Die Kläger haben gegen die Beklagte schließlich auch einen Anspruch auf Zustimmung zu der Veräußerung ihres Wohnungseigentums mit Vertrag vom 17.1.2013. Nach § 12 Abs. 1 WEG kann als Inhalt des Sondereigentums vereinbart werden, dass ein Wohnungseigentümer zur Veräußerung seines Eigentums der Zustimmung anderer Wohnungseigentümer oder eines Dritten bedarf. Die Zustimmung darf gem. § 12 Abs. 2 Satz 1 WEG nur aus einem wichtigen Grund versagt werden. Ein wichtiger Grund für die Versagung liegt vor, wenn der Erwerbsinteressent im Hinblick auf seine Person oder seine wirtschaftliche Leistungsfähigkeit für die Wohnungseigentümer unzumutbar ist, weil aufgrund konkreter Anhaltspunkte objektiv begründete Zweifel bestehen, die erwarten lassen, dass der Erwerber nicht willens oder in der Lage sein wird, seinen Pflichten in der Wohnungseigentümergemeinschaft nachzukommen und die Rechte der anderen Wohnungseigentümer zu achten. Darlegungs- und beweispflichtig für das Vorliegen eines wichtigen Grundes ist der Zustimmungsberechtigte (vgl. Bärmann, a.a.O. § 12 Rn. 42). Derartige konkrete Anhaltspunkte hat die hier zustimmungsberechtigte Beklagte nicht ansatzweise dargelegt.

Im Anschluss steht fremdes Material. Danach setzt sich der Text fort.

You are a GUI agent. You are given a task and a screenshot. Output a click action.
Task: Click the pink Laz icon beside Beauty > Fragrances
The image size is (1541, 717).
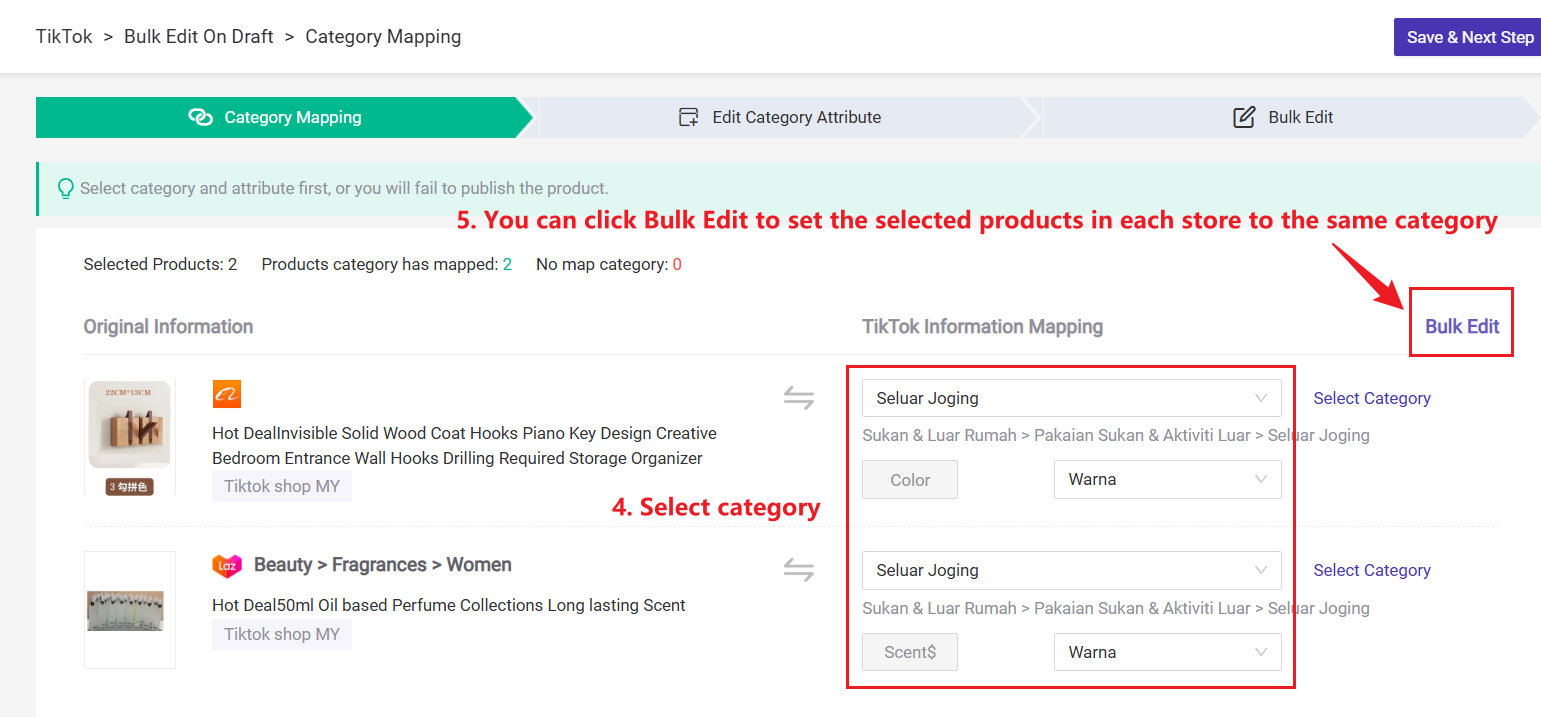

Der Anspruch der Kläger auf Freistellung von den ihnen für die vorgerichtliche Tätigkeit ihres Prozessbevollmächtigten entstandenen Kosten ergibt sich aus den §§ 280, 286, 249 BGB.

Einer Entscheidung über die weiteren Klageanträge der Kläger bedurfte es nicht, da diese - nach ihrem Inhalt erkennbar - nur hilfsweise gestellt waren.

Die Kostenentscheidung folgt aus § 91 Abs. 1 ZPO, die Entscheidung über die vorläufige Vollstreckbarkeit beruht auf den §§ 708 Nr. 11, 711 ZPO.